Oppression can exist in any system that applies cruel or unjust control on the people in it. Oppression may feel like something that happens at the level of a nation or state. Unfortunately, it operates like a fractal: the macro becomes the micro, and vice versa. People in an oppressive world will enact those norms at the local level. Organizations replicate the conditions of oppression around them. How might those patterns be evident in a place like an organization or business?

Consider the typical structure of an american business or non-profit. A small fraction of people set the rules for the entire company. They often create those rules based on what they consider comfortable or necessary. They make decisions that feel opaque to people outside the conference room. They may invite feedback, they may not, and they get to choose how to use it.

I know what it’s like to feel like I’m stuck under my boss’ thumb. I know how desperate I’ve felt trying to get out of those situations. Even simple questions or challenge to authority can put your livelihood in jeopardy. We may agitate and get angry because oppression is our everyday experience. It’s easy to be civil when you’re in charge. It’s easy to feel impartial and above-it-all when it’s your thumb.

protect yourself

Remind yourself as often as necessary that while your experience may be normal, it isn’t right. Toxic workplaces want you to think that leaving will take you from the frying pan into the fire. They don’t want you to focus on getting out of the pan.

Be assertive about what you need. You may be in a situation where you won’t be able to get it, but you can still try. I think of the solution as a foregone solution. If I have a problem that’s impeding my work, of course people in charge will want to help me.

Don’t take failure personally. I recently began to explore the concept of generative somatics. Yotam Marom wrote about them in his essay, Undoing the Politics of Powerlessness. Generative somatics seeks to help people heal from the trauma of oppression. Marom writes,

“Our behaviors — even the self-sabotaging ones — are our bodies’ responses to threat. Our instincts are clumsy at times, and they often cut us off from our better options, but credit where credit is due: these instincts, at some points, probably saved our lives. Instead of hating those traits so much, we might be better off tipping our hat to them, thanking them for the safety they have provided us, and letting them know that we don’t need them anymore — that we want to practice something new instead. It doesn’t mean excusing bad behavior in ourselves or the movement; it means understanding where it comes from for the sake of changing it.”

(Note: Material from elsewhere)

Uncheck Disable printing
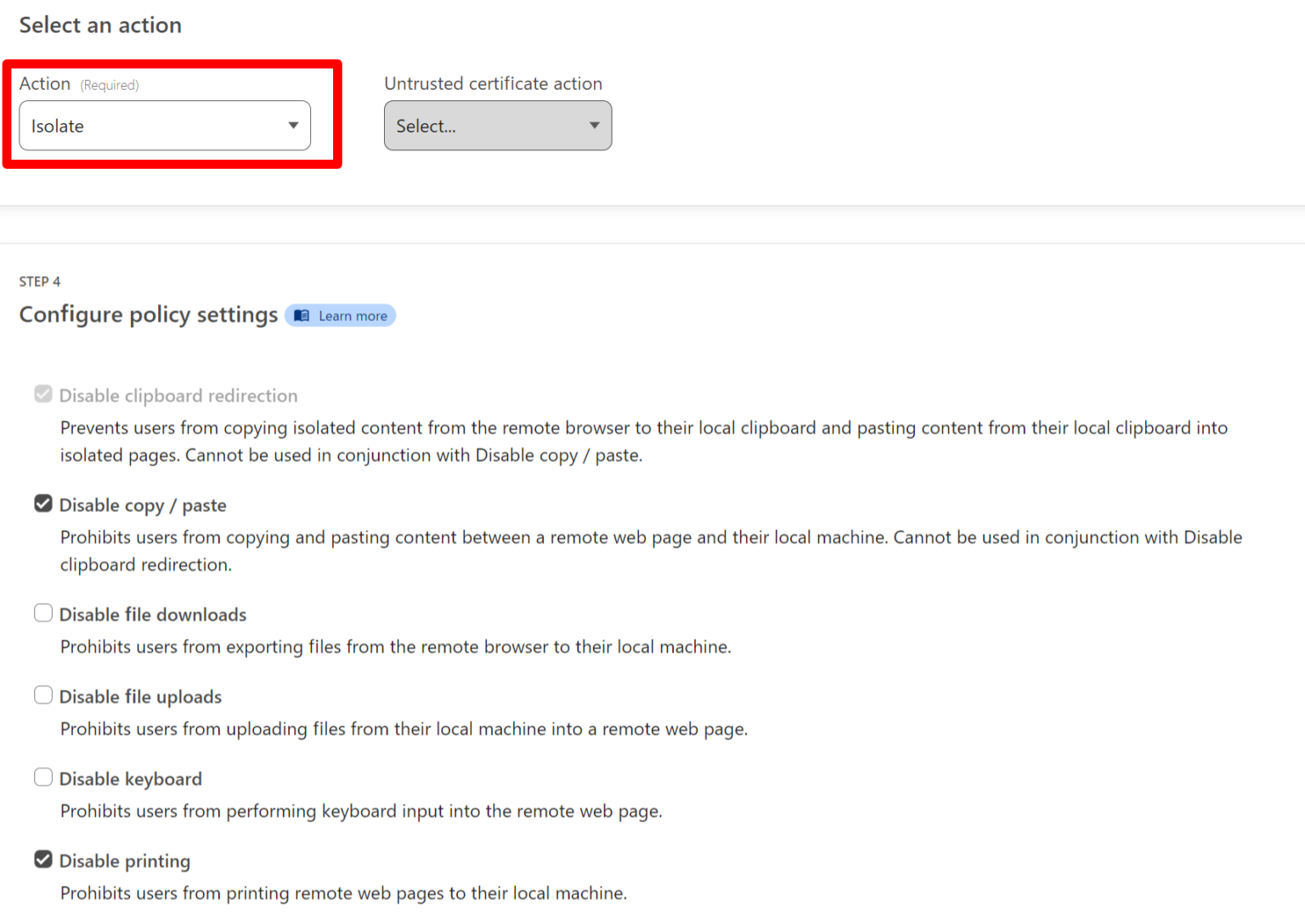Screen dimensions: 1305x924 [x=42, y=859]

The last point is especially true for leaders of color in a workplace. We’re often asked to carry out oppression while we experience it ourselves. If this seems like something that’s true for you, you have an obligation to end the harm you’re causing.

protect others

Think about your organization. Who has less institutional power or privilege than you do? What have they been struggling with? How can you help them? What are the ways you can transfer institutional power to them? This could look like inviting them to speak at a leadership meeting. It may mean advocating for a thriving wage. Receive their concerns with care and then do something about them.

Now ask yourself, who has more institutional power than you do? Who has worked here longer, or has more seniority than you do? Ask for their advice on how to deal with the situations you find yourselves in. Find ways to convince them to lend support for your causes.

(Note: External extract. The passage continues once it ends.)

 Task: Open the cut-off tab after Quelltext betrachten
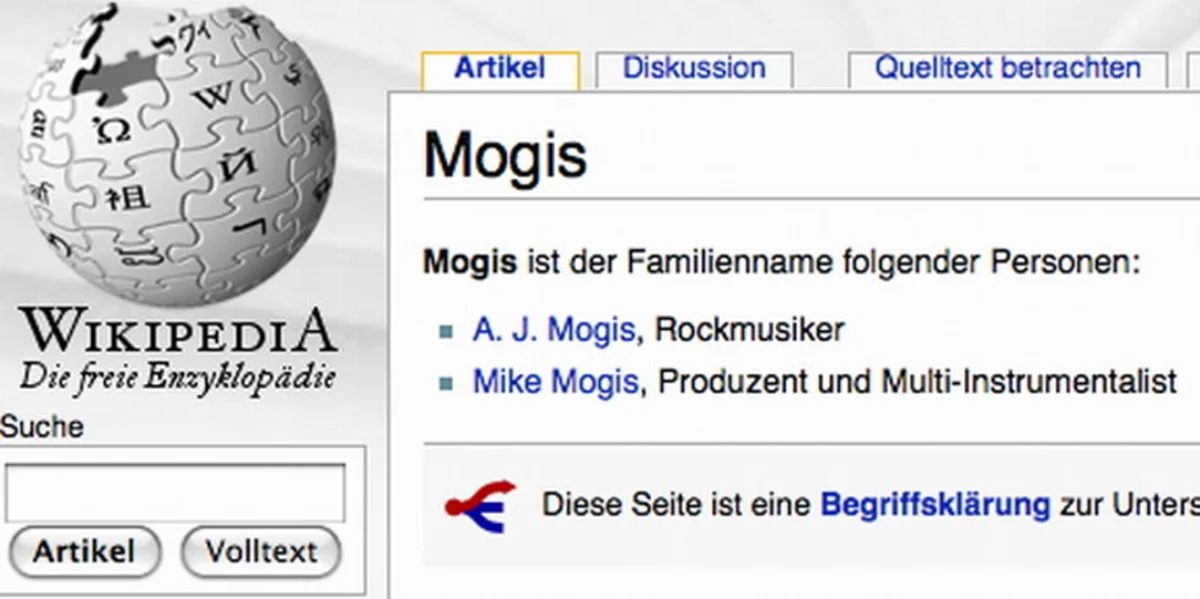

convert allies to accomplices

Don’t settle for silent solidarity. How many times do we put ourselves on the line to speak up about some injustice at work? How many times will people tell us offline that they agree? Don’t be afraid to ask them to speak up. Be aware of power dynamics here. I’ve counted on white accomplices to say the things that I would get fired for saying. I wouldn’t press the issue with Black or Indigenous colleagues, for instance. People in power can accuse them of stirring up trouble or being too loud/arrogant/insistent.

People who are afraid to speak up can try rehearsing beforehand what they want to say. You may even roleplay with them if it’s helpful. Know also that culture change is hard. If it’s going to work, you’ll need explicit and public support from the top of a hierarchy. They have to recognize that it’s a problem for the change to stick.

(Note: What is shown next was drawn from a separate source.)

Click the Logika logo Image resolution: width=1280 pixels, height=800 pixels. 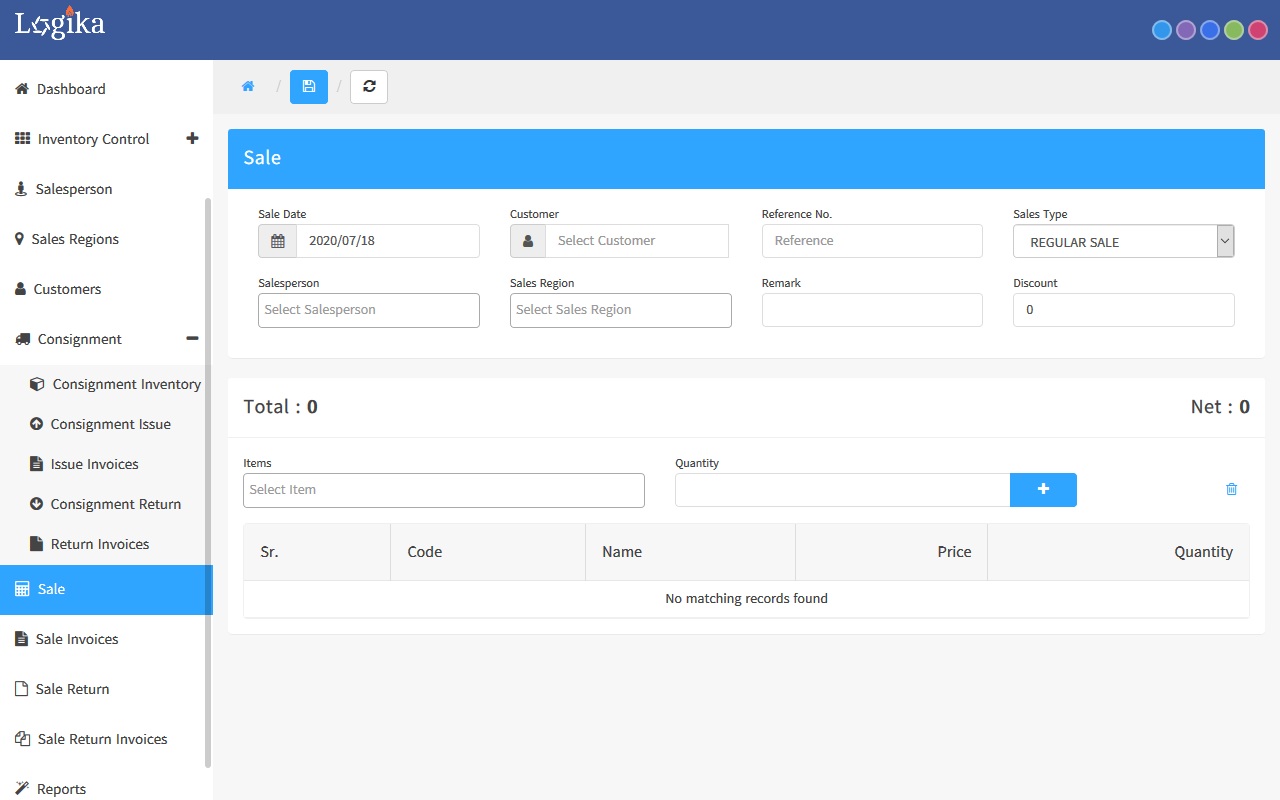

Think about your options for going public. Many organizations, especially white-led nonprofits, obsess over public opinion. White supremacy values keeping conflict private as a way of avoiding it. Reach out to people outside your organization who can help.

oppression isn’t civil

Your oppressors will use every tool they have if it helps enforce their power. I rarely find success using their own tools against them. They may also receive support from the very people they oppress. Don’t give them any more than you have to.

photo of josh martinez

my name is josh martinez. i have always loved trying to understand systems, and the systems that built those systems. i spend a lot of time thinking about how to get there from here.

i own and operate a consulting practice, Future Emergent.